Portions of this article were drafted using an in-house natural language generation platform. The article was reviewed, fact-checked and edited by our editorial staff.

Key takeaways

  • Secured short-term business loans require collateral, such as business assets or property, while unsecured loans do not
  • Secured loans tend to have lower interest rates and higher loan amounts than unsecured loans, while unsecured loans tend to have faster funding speeds
  • SBA loans can be secured or unsecured, depending on the amount borrowed and the type of loan

The difference between a secured loan and an unsecured short-term business loan is whether you have collateral backing the loan. Lenders look more favorably on secured loans in terms of interest rates and the maximum amount you can borrow because these loans pose less risk for them. Yet an unsecured loan means you won’t have to risk losing the business asset if you default — at least not immediately. In either case, the repayment terms will be short, often up to 24 months.

Let’s run through why you might choose a secured vs. unsecured short-term business loan.

What is a short-term secured loan for business?

A secured short-term business loan is a loan with short repayment terms that is backed by business assets or personal property like cars or your home.

These assets are called collateral, and the lender can seize these if you fail to repay the loan.

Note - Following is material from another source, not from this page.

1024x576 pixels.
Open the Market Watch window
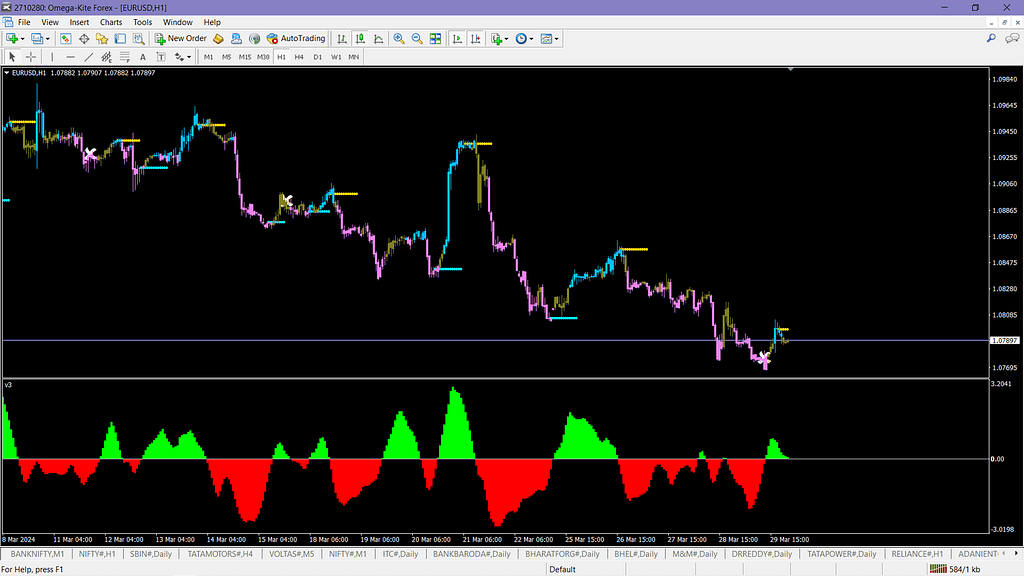coord(65,39)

The assets used can include commercial real estate, equipment, investments or cash on hand — virtually anything with value that can be liquidated.

What is a business lien?

A business lien is a claim a lender makes against your business giving it the right to take possession of assets to fulfill the loan. The claim against business property stays in effect until the loan is repaid or settled through debt relief.

The lender typically files a Universal Commercial Code (UCC) lien, which shows the loan is backed by collateral. If the business names specific assets as collateral, the lender files a specific collateral lien.

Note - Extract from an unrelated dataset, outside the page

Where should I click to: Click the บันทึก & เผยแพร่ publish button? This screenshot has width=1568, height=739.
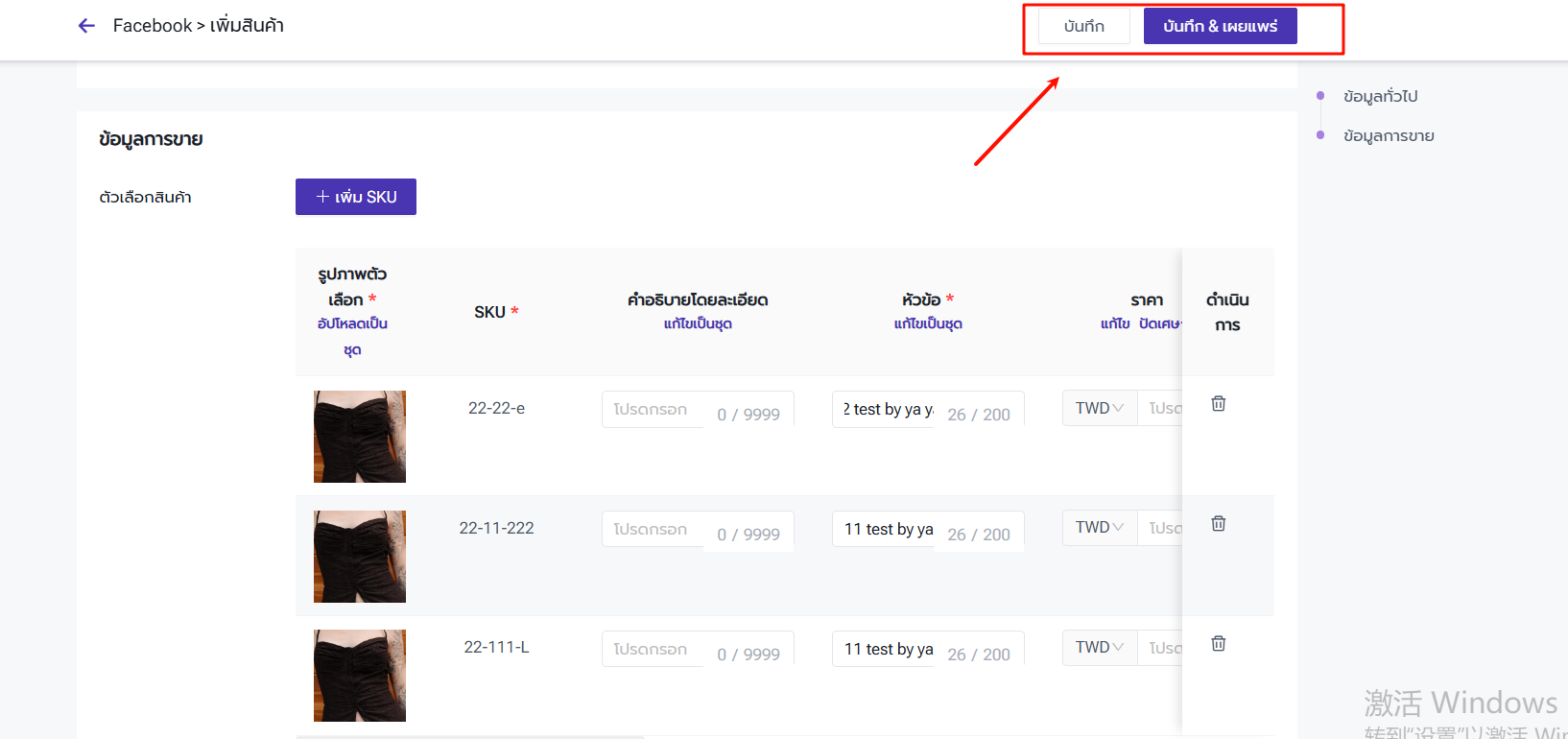click(1220, 27)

This is important because other lenders can see which asset is used in order to avoid filing another lien against the same asset. If a lender chooses to file another lien, the initial filing will state which debt gets repaid first with the asset. Lenders may also file a blanket lien, which gives them a claim to the business as a whole.

What is an unsecured short-term business loan?

An unsecured short-term business loan is a loan with a short repayment period not backed by collateral. These loans work best if you don’t want to tie the loan to business assets. Average interest rates for unsecured business loans can vary based on factors like your loan type and your credit score. But for the best rates and repayment terms, you’ll need to be an established business with a solid credit like a score of 670 or higher.

Lenders often tighten requirements for most unsecured loans since they take on the risk of not getting repaid the full amount. To offset that risk, lenders may require a personal guarantee, which makes business owners personally responsible for repaying the loan. If you default, the lender can pursue your personal assets to satisfy your debt.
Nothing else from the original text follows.